### EXTRAIT À LIRE
··········

Leucémie. « Quand j’ai découvert ce mot dans le courrier alors que j’étais juste un peu fatiguée, le ciel m’est tombé sur la tête », se souvient Martine, 67 ans. « C’était étrange, paradoxal même : pour moi, cette maladie renvoyait à l’idée de mort. Mais, quand j’ai vu l’hématologue, il m’a dit que je n’aurais pas de traitement. » Car il n’y a pas une mais des leucémies. Sommairement, on distingue les leucémies aiguës, qui se développent rapidement, et les leucémies chroniques, plus indolentes.
Entre les deux, tout un monde et autant de modalités de prise en charge et de pronostics différents. Spécialiste de la leucémie lymphoïde chronique, encore appelée LLC, le Dr Anne-Sophie Michallet n’hésite pas à dire que « l’on ne mourra pas de cette maladie, mais d’autre chose ». Une réalité qui n’est pas toujours facile à comprendre pour les malades, et qui exige quelques explications. C’est pourquoi, avant de parler de parcours de soins avec ses patients, le Pr Xavier Troussard, hématologue au CHU de Caen, préfère discuter de parcours de vie : « Grâce aux avancées thérapeutiques, nous allons être amenés à nous voir longtemps », leur assure-t-il…
LE SAVIEZ-VOUS ?
Il existe 4 formes de leucémie :
Les leucémies aiguës
- La leucémie lymphoïde aiguë (LLA)
- La leucémie aiguë myéloïde (LAM)
Les leucémies chroniques
- La leucémie lymphoïde chronique (LLC)
- La leucémie myéloïde chronique (LMC)
Elle peut passer inaperçue
Bien que ce soit la plus fréquente des leucémies chez l’adulte, ce n’est pas la plus connue. La LLC se caractérise par un nombre excessif d’un certain type de globules blancs, les lymphocytes B, qui jouent un rôle dans les défenses immunitaires en fabriquant des anticorps. Cette accumulation se produit dans la moelle osseuse, le sang et le système lymphatique (ganglions lymphatiques, foie et rate). Frappant deux fois plus les hommes que les femmes et survenant le plus souvent après 50 ans, avec près de 4 700 nouveaux cas chaque année en France, cette leucémie nécessite un suivi régulier et parfois un traitement. Cancer de bon pronostic, elle affiche un taux de survie à 5 ans d’environ 85 %1. Bien qu’elle ne soit pas héréditaire, des prédispositions familiales sont retrouvées dans 5 % des cas. À ce jour, aucune cause précise n’a été formellement identifiée. Néanmoins, selon le Dr Anne-Sophie Michallet, hématologue au centre Léon-Bérard, à Lyon, « plus de 50 % des patients ont plus de 70 ans, cela laisse penser que la sénescence de la moelle osseuse et du système immunitaire favorise l’émergence de la maladie ».
EN CHIFFRES
85 % c’est le taux de survie à 5 ans des malades
Source : cancer.net, « Leukemia-CLL Statistics »

··········

### ENTRÉES FOURNIES

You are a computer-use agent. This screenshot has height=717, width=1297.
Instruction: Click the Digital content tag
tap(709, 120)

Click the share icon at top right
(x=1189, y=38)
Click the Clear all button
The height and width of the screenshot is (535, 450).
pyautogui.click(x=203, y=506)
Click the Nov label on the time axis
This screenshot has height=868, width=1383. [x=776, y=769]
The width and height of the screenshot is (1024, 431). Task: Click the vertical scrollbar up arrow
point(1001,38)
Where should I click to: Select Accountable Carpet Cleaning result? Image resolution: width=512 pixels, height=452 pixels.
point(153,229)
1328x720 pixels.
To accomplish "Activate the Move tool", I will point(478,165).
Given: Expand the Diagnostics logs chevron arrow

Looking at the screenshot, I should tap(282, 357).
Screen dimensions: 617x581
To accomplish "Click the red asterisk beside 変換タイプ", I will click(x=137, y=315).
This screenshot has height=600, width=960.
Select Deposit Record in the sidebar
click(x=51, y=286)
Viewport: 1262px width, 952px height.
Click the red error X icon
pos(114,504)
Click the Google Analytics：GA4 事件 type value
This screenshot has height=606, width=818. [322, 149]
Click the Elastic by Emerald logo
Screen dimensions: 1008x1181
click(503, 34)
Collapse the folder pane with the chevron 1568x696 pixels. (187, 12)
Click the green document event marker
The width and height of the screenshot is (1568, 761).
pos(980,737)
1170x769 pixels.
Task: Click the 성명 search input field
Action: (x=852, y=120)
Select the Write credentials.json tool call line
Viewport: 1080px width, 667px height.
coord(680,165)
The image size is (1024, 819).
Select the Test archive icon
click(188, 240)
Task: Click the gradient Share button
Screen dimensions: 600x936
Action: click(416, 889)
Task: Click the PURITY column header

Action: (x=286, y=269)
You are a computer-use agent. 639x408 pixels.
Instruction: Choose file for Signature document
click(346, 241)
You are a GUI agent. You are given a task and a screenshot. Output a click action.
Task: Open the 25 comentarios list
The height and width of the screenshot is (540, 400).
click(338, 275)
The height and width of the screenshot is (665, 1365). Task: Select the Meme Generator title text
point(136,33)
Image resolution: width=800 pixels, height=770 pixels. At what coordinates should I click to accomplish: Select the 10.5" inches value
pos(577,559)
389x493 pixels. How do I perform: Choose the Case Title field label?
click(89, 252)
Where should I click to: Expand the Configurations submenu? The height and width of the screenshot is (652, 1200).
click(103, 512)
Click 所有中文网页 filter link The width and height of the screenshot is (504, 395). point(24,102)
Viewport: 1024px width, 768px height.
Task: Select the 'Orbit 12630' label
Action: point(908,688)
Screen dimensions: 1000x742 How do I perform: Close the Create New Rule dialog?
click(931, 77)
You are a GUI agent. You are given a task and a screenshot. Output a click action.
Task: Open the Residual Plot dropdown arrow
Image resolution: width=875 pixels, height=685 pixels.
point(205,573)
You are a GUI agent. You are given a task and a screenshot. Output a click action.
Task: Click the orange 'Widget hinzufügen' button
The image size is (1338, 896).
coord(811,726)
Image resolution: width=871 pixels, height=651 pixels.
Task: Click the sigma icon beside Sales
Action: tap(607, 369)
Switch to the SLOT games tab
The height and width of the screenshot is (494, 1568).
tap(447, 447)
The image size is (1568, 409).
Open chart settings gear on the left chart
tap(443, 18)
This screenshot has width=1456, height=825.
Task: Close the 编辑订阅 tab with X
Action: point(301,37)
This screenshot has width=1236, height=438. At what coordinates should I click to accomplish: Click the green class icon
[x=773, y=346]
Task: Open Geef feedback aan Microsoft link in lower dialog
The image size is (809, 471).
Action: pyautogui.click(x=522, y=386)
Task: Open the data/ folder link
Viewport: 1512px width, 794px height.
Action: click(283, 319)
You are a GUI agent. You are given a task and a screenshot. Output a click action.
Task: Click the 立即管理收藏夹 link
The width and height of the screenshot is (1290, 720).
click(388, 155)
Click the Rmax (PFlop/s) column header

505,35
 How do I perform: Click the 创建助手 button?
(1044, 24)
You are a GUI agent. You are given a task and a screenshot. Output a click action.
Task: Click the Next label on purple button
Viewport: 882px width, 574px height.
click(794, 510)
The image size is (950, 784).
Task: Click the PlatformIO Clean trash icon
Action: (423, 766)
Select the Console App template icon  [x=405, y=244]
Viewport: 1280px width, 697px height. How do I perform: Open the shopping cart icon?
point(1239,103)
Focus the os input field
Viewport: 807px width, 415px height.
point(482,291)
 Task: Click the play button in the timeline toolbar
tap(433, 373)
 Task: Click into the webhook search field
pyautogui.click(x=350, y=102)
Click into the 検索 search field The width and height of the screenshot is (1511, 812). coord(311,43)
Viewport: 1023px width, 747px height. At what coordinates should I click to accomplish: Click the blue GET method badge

··········

### VOS CONSIGNES
Poursuivez l'article sur la leucémie lymphoïde chronique à partir de sa dernière ligne.

### PROBLÈME RÉSOLU
Comme bien d’autres cancers, elle apparaît à bas bruit et peut passer complètement inaperçue. De nombreux patients rapportent simplement « ne pas se sentir bien » ou « être fatigués ». Les médecins la découvrent de façon fortuite, lors d’une analyse de sang demandée pour une autre raison. Elle peut aussi être suspectée quand se manifestent certains signes cliniques comme une augmentation de la taille de certains ganglions lymphatiques ou du volume de la rate, du foie ou, plus rarement, des amygdales. D’autres signes moins spécifiques peuvent se présenter : fatigue, perte d’appétit et de poids, fièvre, mais aussi anémie avec essoufflement à l’effort et palpitations, ecchymoses spontanées ou saignement du nez et des gencives.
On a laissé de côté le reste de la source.